Rationale for Combination Therapy

The design for the study of combination therapy for IA was a logical extension in the effort to build on existing data. Although antifungal agents used in the treatment of IA include azoles, echinocandins and amphotericin B (AmB), voriconazole was a reasonable choice for the anchor treatment due to randomized trials that have led this agent to be recommended first-line by several organizations, including the Infectious Diseases Society of America (IDSA). The most frequently cited of these studies, conducted almost a decade ago, associated voriconazole with greater response rates and survival at 12 weeks relative to the previous standard, AmB deoxycholate (Herbrecht et al. N Engl J Med 2002;347: 408-15). More recent data, such as those derived from the US Transplant Associated Infection Network (TRANSNET) database (Baddley et al. Clin Infect Dis 2010;50:1559-67), have reinforced this efficacy.

Combination therapy for IA is supported by animal studies, but it has not been listed as an option in most guidelines because of the limited human data, according to Dr. Maertens. The need for such data has been acute because of advantages which include the potential for an increased rate and extent of fungal killing (synergy) and enhanced spectrum of activity. Greater fungicidal activity is particularly sought for immunocompromised patients and others who experience poor outcomes with IA. Two agents with different mechanisms of activity also offer the potential for increasing fungicidal effects without increasing rates of AEs.

Previous efforts to evaluate the impact of combination therapy in IA have had various limitations, particularly ambiguous findings. For example, a retrospective evaluation of the combination of voriconazole and caspofungin did show a survival advantage at 3 months relative to voriconazole alone, but the advantage was lost at one year (Marr et al. Clin Infect Dis 2004;39:797-802). In the only previous randomized trial, which was a pilot study with only 30 patients, standard-dose liposomal AmB plus caspofungin provided both a greater overall response (67% vs. 27%) and a 20% reduction in mortality at 12 weeks (Caillot et al. Cancer 2007;110:2740-6), but a confirmatory trial of sufficient size to evaluate the clinical significance has not followed.

The current study combining a first-line agent with a drug with a different antifungal mechanism is the most ambitious study to date to provide controlled data on the efficacy and safety of combination therapy for IA. The relative advantage of the combination in patients with probable IA based on galactomannan is encouraging but does not negate the importance of efforts to accelerate the diagnosis of IA in order to rapidly introduce the most effective therapy.

Summary

Combination antifungal therapy remains a conceptually appealing treatment strategy.
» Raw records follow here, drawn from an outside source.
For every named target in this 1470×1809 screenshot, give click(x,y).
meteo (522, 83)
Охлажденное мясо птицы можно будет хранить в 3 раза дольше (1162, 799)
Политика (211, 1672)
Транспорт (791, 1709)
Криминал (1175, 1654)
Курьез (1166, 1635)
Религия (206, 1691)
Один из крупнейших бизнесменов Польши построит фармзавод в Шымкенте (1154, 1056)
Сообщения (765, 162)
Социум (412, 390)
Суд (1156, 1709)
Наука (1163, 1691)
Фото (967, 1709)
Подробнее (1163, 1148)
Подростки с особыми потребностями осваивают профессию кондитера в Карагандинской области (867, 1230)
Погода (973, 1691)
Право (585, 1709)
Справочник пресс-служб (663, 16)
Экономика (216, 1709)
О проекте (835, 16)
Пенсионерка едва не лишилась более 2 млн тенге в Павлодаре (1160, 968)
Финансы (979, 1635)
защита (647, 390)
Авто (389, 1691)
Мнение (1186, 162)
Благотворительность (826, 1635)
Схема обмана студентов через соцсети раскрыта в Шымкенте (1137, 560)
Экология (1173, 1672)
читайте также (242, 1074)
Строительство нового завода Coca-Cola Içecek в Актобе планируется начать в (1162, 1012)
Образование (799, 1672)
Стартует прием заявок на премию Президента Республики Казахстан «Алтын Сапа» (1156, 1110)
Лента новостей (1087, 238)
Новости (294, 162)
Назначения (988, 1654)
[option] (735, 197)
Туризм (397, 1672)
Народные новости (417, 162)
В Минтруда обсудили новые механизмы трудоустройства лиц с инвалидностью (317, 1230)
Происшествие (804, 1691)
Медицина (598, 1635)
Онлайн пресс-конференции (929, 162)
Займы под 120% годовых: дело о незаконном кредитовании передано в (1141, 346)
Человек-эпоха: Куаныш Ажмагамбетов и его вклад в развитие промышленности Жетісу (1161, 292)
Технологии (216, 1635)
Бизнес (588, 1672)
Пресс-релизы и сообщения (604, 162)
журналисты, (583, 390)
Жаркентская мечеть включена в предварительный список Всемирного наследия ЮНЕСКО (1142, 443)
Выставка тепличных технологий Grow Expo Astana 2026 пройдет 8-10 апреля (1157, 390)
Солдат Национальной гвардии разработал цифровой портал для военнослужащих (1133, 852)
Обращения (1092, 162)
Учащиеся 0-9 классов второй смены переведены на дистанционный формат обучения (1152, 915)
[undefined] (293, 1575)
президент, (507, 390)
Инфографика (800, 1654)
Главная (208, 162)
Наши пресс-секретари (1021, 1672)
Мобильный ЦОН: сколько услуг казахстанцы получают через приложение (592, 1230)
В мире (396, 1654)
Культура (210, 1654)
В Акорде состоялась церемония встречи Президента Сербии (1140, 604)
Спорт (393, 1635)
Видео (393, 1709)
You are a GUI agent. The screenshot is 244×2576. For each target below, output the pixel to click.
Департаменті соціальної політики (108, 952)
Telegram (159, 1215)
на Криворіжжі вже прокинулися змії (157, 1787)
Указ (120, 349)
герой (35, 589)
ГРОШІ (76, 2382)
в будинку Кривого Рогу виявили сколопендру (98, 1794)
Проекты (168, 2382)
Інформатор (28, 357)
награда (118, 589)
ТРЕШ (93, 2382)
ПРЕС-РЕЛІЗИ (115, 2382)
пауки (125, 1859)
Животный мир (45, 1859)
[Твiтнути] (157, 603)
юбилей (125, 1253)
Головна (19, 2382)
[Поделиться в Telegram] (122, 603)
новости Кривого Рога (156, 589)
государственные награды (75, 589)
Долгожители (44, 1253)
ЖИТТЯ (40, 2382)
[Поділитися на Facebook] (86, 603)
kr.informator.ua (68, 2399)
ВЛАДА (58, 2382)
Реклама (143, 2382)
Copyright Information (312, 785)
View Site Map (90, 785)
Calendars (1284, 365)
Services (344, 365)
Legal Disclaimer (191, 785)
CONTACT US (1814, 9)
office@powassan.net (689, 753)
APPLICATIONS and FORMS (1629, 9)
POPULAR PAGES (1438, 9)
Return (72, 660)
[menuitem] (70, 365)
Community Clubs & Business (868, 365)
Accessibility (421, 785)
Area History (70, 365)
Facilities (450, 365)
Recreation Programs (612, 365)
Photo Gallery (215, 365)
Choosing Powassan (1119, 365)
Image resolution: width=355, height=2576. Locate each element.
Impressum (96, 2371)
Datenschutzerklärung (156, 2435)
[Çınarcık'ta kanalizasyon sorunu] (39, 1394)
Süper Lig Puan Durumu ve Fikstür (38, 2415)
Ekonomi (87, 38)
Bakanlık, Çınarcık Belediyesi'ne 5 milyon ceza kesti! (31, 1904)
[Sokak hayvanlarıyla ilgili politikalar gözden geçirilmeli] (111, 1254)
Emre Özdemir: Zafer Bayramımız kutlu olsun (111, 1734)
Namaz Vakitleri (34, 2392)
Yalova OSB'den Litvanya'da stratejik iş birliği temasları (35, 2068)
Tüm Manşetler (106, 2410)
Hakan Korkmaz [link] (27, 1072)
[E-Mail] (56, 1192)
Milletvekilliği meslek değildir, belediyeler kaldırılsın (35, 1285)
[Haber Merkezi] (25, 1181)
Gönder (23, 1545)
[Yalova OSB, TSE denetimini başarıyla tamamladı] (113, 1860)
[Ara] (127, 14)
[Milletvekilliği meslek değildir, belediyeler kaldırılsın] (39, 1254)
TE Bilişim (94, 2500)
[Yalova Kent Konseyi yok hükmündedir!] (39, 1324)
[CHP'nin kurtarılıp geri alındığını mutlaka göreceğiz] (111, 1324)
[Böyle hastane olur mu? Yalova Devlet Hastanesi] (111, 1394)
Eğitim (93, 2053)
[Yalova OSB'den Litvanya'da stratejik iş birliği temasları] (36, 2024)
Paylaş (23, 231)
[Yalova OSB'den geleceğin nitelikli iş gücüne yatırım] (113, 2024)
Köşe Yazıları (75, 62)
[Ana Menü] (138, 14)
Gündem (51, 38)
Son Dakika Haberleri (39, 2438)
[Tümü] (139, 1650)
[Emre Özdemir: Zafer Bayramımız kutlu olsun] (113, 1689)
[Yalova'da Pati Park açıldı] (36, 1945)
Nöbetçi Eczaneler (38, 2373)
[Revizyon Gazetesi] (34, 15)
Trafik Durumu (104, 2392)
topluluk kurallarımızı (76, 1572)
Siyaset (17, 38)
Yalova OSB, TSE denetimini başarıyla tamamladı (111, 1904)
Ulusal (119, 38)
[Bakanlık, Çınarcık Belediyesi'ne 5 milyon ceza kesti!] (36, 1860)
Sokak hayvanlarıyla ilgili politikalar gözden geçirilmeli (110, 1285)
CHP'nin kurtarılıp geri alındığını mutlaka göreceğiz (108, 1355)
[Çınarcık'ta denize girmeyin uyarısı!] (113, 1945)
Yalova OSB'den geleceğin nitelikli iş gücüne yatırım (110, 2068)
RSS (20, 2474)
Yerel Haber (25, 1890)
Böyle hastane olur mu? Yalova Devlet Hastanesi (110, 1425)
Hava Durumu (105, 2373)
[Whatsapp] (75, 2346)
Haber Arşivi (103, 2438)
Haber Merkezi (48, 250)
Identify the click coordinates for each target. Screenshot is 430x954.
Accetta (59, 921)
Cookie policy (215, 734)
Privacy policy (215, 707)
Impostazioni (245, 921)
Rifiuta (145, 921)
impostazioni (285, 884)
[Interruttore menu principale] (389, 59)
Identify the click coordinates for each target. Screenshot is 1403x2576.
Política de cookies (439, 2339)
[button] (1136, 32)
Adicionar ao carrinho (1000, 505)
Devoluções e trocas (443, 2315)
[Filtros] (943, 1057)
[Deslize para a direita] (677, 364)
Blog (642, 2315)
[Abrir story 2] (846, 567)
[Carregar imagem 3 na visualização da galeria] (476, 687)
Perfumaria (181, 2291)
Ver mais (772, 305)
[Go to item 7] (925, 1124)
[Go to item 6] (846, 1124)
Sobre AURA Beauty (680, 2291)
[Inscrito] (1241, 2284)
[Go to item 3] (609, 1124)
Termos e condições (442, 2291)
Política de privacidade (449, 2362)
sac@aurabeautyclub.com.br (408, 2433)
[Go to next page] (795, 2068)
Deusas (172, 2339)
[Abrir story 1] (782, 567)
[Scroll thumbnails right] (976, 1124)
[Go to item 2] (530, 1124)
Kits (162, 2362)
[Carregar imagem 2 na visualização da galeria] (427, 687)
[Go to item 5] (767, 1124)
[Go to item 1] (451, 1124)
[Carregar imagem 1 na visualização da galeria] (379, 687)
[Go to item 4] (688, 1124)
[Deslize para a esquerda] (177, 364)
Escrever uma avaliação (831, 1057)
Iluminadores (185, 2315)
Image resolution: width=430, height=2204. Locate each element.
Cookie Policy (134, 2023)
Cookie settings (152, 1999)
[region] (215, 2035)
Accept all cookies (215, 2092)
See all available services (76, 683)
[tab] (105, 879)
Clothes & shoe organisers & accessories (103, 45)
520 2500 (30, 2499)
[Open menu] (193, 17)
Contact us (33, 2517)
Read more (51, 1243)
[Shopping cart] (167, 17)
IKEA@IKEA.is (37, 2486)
Even though the results of the first large, multicentre controlled trial of combination antifungal therapy in IA failed to show a significant mortality benefit according to predefined criteria, there was substantial evidence of a clinically meaningful increase in IA control on several outcomes. The data suggest that patients should be considered for combination antifungal therapy on a case-by-case basis.